Was bleibt nach dem Tod von uns übrig?

Ann-Birgit Höller: Die Spuren, die wir auf dieser Welt hinterlassen.

Carl Achleitner: Es gibt ein schönes Zitat von Alfred Delp, einem Widerstandskämpfer und Opfer der Nazis: „Wenn durch einen Menschen ein bisschen mehr Licht und Wahrheit, ein bisschen mehr Liebe und Güte in die Welt gekommen ist, dann hat sein Leben einen Sinn gehabt.“ Das bleibt. So einfach ist es.

Verändert einen so ein Job?

Ann-Birgit Höller: Der Tod erschreckt mich nicht mehr so.

Erkennt man nicht auch, wie endlich alles ist?

Carl Achleitner: Die Endlichkeit ist Schmerz und Trost zugleich. Es kommt immer nur darauf an, wie man sich entscheidet, es zu sehen.

Ann-Birgit Höller: An den Herausforderungen im Leben kann man auch wachsen. Man hat die Entscheidung: zerbricht man daran oder schafft man es, damit zu leben? Niemand wünscht sich, dass das eigene Kind vor einem gehen muss. Das ist nur bitter und ungerecht. Aber wir erfahren auch, dass Menschen sogar damit weiter leben und auch noch ein gutes Leben führen konnten.

Was kommt für Sie also „danach“ – wo Sie doch quasi die Experten sind?

Carl Achleitner: Überraschung. Wer weiß es denn? Die, die sagen, sie wüssten es, denen misstraue ich.

Ann-Birgit Höller: Man weiß mittlerweile, dass Energie als solche unvergänglich ist. Ich glaube also daran, dass die Energie eines Menschen nicht nur in den anderen weiterlebt, sondern auch in einer anderen Form. Das Unvergängliche ist die Seele, der Geist.

Was lernt man aus Ihrem Job fürs Leben?

Carl Achleitner: Viel. Man hat keine Möglichkeit, den Tod zu verdrängen. Er wird passieren – das wissen wir alle. Es ist also nicht besonders klug, Angst davor zu haben.

Seit 1975 vermittelt die Agentur, die vom österreichischen Regisseur Paul Stockmeier gegründet wurde, Trauerredner. Auch für Menschen ohne konfessionell-kirchliche Bindung.
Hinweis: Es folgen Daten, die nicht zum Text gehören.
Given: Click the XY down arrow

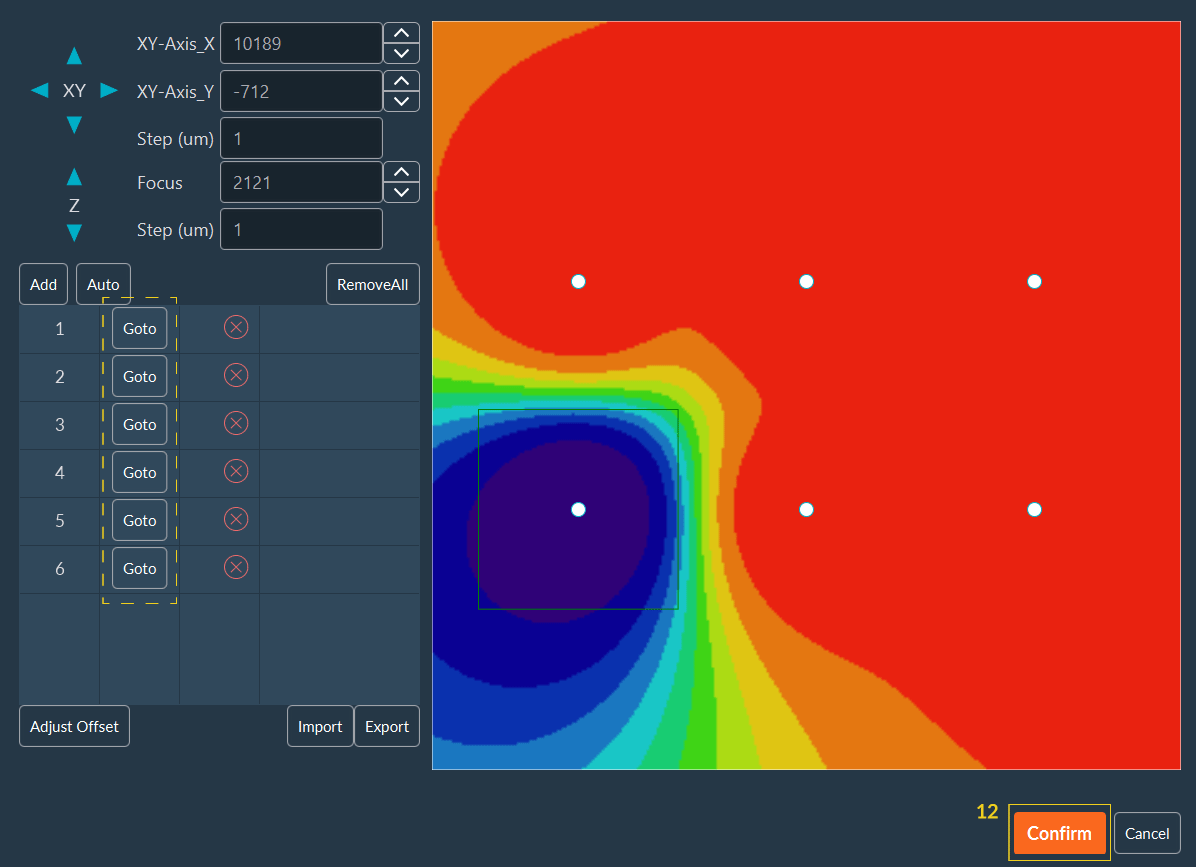Looking at the screenshot, I should tap(74, 124).
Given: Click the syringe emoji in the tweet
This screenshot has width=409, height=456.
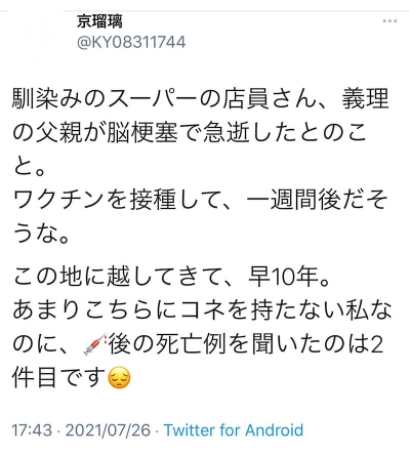Looking at the screenshot, I should pyautogui.click(x=95, y=344).
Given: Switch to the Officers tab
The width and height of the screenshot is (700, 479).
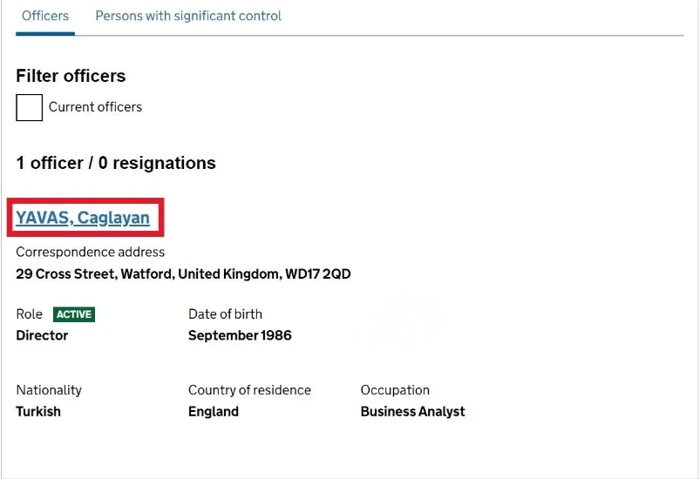Looking at the screenshot, I should pyautogui.click(x=45, y=16).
Ann-Birgit Höller und Carl Achleitner sind zwei von insgesamt zehn Rednern (sieben Männer, drei Frauen), die allesamt eine Schauspiel- oder Sprecherausbildung, rhetorische Kompetenz und kulturwissenschaftliches Fachwissen mitbringen.

Seit 1994 wird die Agentur von Paul Stockmeiers  Tochter  Elfriede geführt. Neben Trauerrednern vermittelt sie heute auch Festredner und Hochzeitsredner. Für eine Trauerrede  bezahlt der Kunde 250 Euro. Die Jobs scheinen heiß begehrt: „Rund zehn Bewerbungen pro Woche trudeln  hier ein“, sagt Carl Achleitner.   

 

Die Trauerredner

Ann-Birgit Höller und Carl Achleitner sind Schauspieler, Trauerredner und ein Ehepaar. Höller (42), in Südtirol geboren, studierte Germanistik und Theaterwissenschaft, ihre Schauspielausbildung schloss sie 1999 an der Theaterschule Pygmalion in Wien ab. 2016 hatte sie ihr erstes Engagement als Trauerrednerin, kürzlich war sie im Bozen-Krimi an der Seite von Erni Mangold zu sehen.

Carl Achleitner (56), hat seine Ausbildung am Actors Studio in New York  und an der Schauspielakademie Zürich absolviert. Zu seiner Filmografie zählen Serien wie Soko Donau oder Tatort, aktuell ist er in den Filmen  „Der Trafikant“ oder „Nevrland“ zu sehen.  Achleitner spricht seit 2012 bei Trauerreden, er hat bereits mehrere Hundert Menschen verabschiedet.